Crucial makes the smallest memory I know off, but it is all ECC memory. You can look at it here http://www.crucial.com/store/partspecs.aspx?IMODULE=CT25672BV1339 

I put these in a workstation a few weeks ago and they were level with the latches that hold them in. It's probably going to be your best bet, but you'd have to find a motherboard that is compatible with ECC fully registered memory. Usually workstation/server motherboards.


----------



## thosejaunes (Jul 21, 2007)

thanks Madcatz. as you may have guessed, the kind of motherboards i've been looking at don't generally support EEC memory, although I haven't yet begun trawling the catalogs of specialized/industrial computer sites. And, at least for the sake of my maybe impossible goal of keeping everything as close to 1/2" above the board as possible, the memory you suggested is still too tall. That's why i thought something similar to a PCI ribbon riser card would be ideal. 

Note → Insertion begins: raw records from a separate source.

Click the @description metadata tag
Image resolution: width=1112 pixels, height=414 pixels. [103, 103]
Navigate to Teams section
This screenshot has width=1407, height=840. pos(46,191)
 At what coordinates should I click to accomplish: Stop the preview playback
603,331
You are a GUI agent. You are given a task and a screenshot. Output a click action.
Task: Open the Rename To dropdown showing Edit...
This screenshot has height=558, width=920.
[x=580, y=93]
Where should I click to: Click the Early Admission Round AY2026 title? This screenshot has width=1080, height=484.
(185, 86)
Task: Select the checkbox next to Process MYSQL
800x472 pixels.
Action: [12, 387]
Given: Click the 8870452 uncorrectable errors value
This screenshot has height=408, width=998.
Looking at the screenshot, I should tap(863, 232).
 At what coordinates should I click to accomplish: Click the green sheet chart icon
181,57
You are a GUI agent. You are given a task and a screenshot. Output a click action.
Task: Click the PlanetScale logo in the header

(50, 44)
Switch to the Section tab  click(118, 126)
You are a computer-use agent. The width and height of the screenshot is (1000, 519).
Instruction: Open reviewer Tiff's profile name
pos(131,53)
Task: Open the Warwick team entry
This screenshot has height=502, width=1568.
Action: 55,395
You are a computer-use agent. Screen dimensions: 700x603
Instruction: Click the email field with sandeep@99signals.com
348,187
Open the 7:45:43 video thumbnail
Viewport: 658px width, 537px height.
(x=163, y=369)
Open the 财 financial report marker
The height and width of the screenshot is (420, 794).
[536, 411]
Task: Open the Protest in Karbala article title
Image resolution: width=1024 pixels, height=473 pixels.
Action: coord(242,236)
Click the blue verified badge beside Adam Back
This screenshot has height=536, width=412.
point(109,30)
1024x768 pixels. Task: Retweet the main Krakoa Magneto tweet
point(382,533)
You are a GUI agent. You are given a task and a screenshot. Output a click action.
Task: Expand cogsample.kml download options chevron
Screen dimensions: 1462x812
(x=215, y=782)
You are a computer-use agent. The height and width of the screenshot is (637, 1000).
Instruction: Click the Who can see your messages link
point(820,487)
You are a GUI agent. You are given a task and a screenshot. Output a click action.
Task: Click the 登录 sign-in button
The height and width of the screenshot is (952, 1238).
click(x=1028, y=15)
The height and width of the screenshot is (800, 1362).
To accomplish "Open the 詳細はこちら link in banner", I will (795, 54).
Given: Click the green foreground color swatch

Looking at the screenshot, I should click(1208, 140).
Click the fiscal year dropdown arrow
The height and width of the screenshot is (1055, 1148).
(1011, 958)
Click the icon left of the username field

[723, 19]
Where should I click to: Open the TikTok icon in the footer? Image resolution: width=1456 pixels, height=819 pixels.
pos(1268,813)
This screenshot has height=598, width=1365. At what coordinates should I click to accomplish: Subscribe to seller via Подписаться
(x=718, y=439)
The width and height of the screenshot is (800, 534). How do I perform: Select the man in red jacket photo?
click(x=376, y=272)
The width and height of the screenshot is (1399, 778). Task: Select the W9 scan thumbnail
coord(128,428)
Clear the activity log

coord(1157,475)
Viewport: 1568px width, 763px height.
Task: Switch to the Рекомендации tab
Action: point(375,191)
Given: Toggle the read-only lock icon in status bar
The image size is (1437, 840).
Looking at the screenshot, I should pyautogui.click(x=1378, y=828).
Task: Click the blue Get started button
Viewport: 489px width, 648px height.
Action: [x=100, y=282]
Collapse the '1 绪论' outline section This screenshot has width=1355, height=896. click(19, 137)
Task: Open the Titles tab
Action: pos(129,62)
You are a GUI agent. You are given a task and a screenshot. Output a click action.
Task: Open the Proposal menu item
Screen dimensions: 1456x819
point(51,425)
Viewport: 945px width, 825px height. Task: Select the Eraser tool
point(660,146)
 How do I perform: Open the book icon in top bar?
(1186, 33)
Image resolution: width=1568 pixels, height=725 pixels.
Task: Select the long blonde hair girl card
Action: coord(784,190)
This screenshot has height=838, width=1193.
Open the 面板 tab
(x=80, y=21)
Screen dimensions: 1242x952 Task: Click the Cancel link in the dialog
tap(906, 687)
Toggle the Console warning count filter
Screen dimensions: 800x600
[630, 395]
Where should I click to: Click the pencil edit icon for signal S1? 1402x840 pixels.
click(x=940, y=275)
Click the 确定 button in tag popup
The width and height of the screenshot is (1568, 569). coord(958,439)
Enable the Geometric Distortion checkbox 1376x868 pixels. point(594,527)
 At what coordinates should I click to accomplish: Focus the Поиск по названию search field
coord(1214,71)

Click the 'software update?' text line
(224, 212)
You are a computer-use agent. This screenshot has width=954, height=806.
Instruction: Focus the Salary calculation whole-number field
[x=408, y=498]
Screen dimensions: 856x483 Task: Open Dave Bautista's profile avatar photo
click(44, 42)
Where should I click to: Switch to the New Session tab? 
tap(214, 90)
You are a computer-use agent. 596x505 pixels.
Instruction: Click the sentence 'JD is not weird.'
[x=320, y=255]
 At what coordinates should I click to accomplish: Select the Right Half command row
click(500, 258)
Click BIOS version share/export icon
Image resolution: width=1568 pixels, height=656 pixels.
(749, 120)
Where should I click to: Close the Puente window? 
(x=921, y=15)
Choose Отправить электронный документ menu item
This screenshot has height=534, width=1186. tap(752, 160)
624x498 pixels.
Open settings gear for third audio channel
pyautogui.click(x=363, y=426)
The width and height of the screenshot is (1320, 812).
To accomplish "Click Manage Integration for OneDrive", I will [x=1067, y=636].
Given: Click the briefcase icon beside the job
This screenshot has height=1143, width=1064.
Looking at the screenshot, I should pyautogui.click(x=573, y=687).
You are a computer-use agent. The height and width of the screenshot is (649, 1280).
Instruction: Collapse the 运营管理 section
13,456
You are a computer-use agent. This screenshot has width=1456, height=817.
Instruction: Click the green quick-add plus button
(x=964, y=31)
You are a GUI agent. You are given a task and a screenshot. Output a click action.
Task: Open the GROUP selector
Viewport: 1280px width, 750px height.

Since I posted yesterday I began thinking about how to go about fabricating a ribbon style extension, and it doesn't look impossible, just tedious and fragile. But since I haven't found anything available yet I may have to do just that, or settle for a taller memory profile - just doing a search now comes up with a few results for what appear to be <1" tall, regular desktop memory.


----------